[Instructions to follow] Range to output from the entries below: the line containing "Click the orange gauge icon in the toolbar" through the line containing "Image resolution: width=593". Set it down exactly, ends included, nothing else.

[Source data]
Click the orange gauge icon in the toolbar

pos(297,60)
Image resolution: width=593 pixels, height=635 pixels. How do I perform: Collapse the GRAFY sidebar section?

---

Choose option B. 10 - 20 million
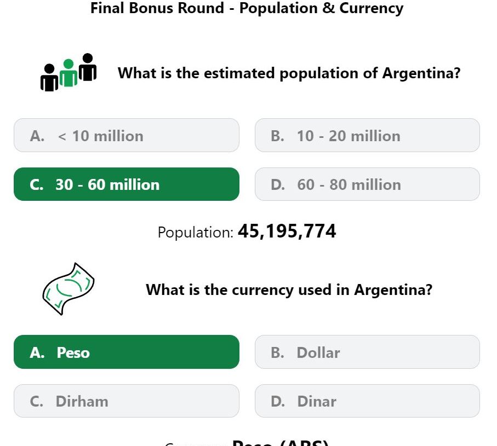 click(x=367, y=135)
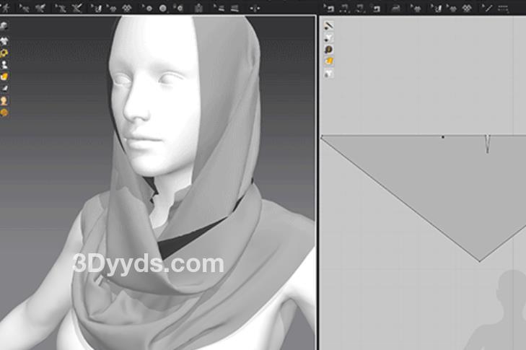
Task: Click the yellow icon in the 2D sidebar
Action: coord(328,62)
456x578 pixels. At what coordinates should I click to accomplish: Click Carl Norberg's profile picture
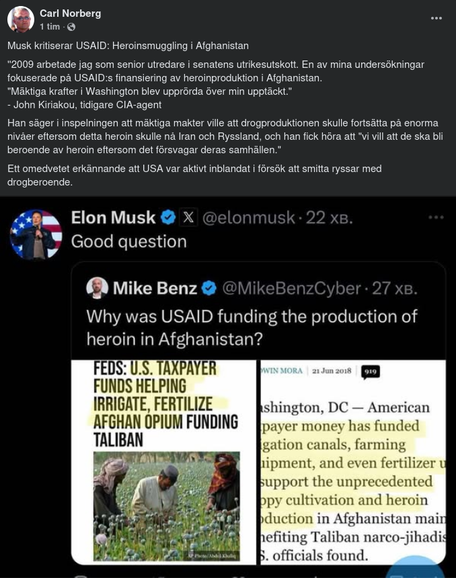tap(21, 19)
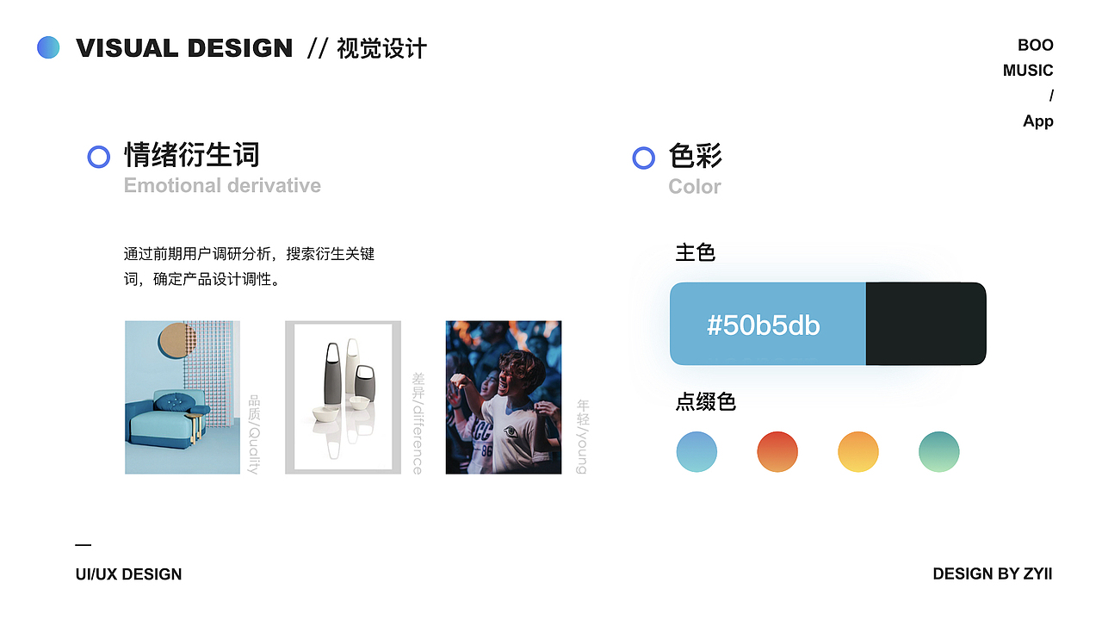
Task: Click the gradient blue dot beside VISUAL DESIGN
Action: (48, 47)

--

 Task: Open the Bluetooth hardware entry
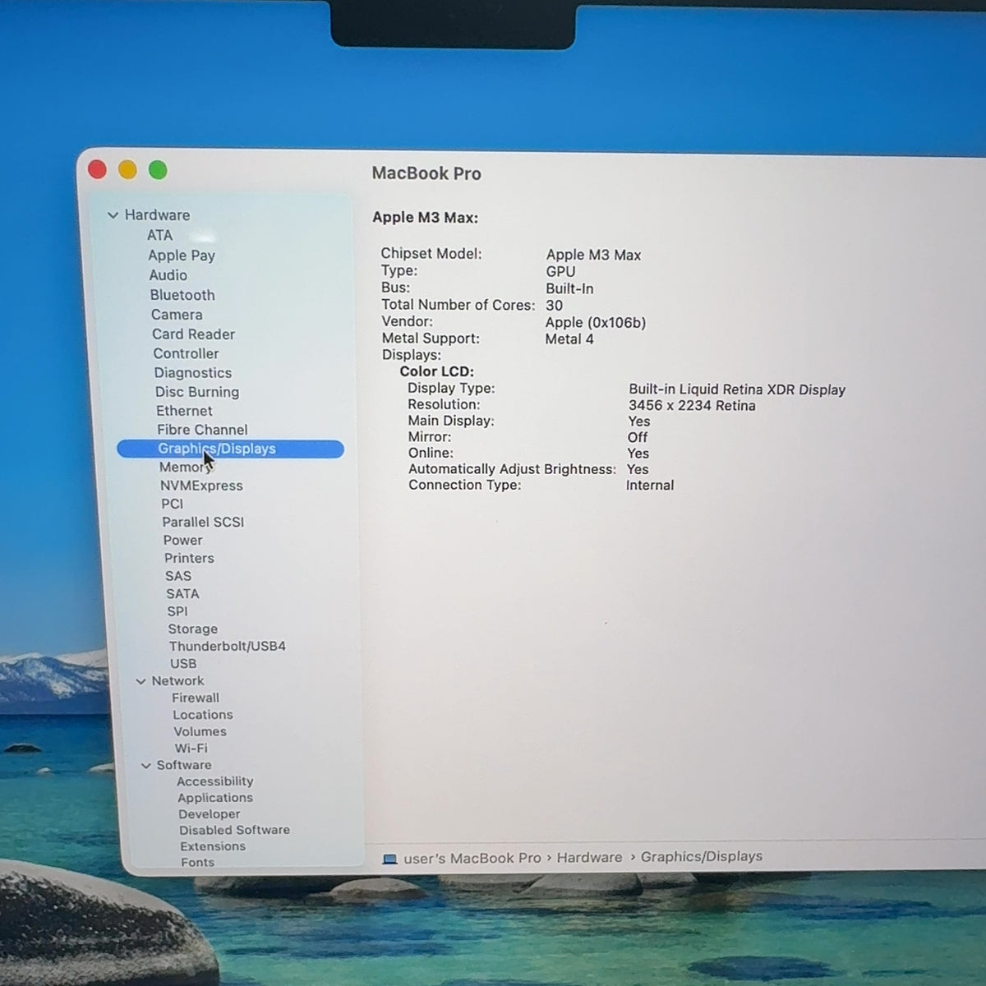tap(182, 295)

[Your solution]
Click the orange gauge icon in the toolbar

pos(297,60)
Image resolution: width=593 pixels, height=635 pixels. How do I perform: Collapse the GRAFY sidebar section?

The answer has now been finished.